Studies using backward masked emotional stimuli suggest that affective processing may occur outside visual awareness and imply primacy of affective over semantic processing, yet these experiments have not strictly controlled for the participants' awareness of the stimuli. Here we directly compared the primacy of affective versus semantic categorization of biologically relevant stimuli in 5 experiments (n = 178) using explicit (semantic and affective discrimination; Experiments 1-3) and implicit (semantic and affective priming; Experiments 4-5) measures. The same stimuli were used in semantic and affective tasks. Visual awareness was manipulated by varying exposure duration of the masked stimuli, and subjective level of stimulus awareness was measured after each trial using a 4-point perceptual awareness scale. When participants reported no awareness of the stimuli, semantic and affective categorization were at chance level and priming scores did not differ from zero. When participants were even partially aware of the stimuli, (a) both semantic and affective categorization could be performed above chance level with equal accuracy, (b) semantic categorization was faster than affective categorization, and (c) both semantic and affective priming were observed.
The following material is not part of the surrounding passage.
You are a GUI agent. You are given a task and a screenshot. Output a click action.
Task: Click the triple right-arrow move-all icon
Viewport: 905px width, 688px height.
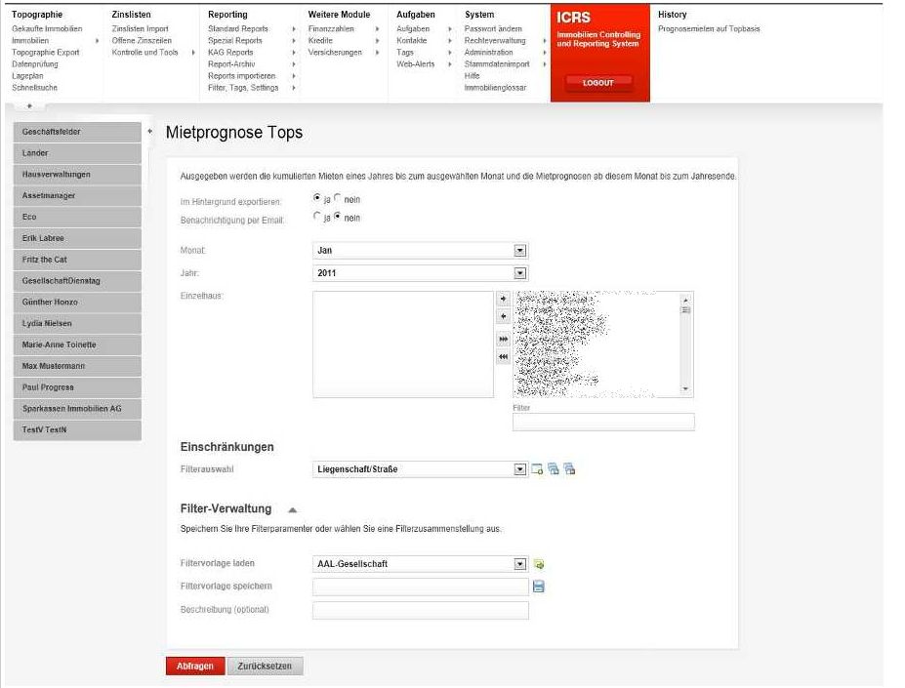[x=504, y=339]
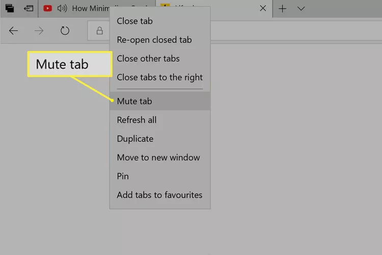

Affective categorization speed was linearly dependent on semantic categorization speed, suggesting dependence of affective processing on semantic recognition. Manipulations of affective and semantic categorization tasks revealed a hierarchy of categorization operations beginning with basic-level semantic categorization and ending with superordinate level affective categorization. We conclude that both implicit and explicit affective and semantic categorization is dependent on visual awareness, and that affective recognition follows semantic categorization.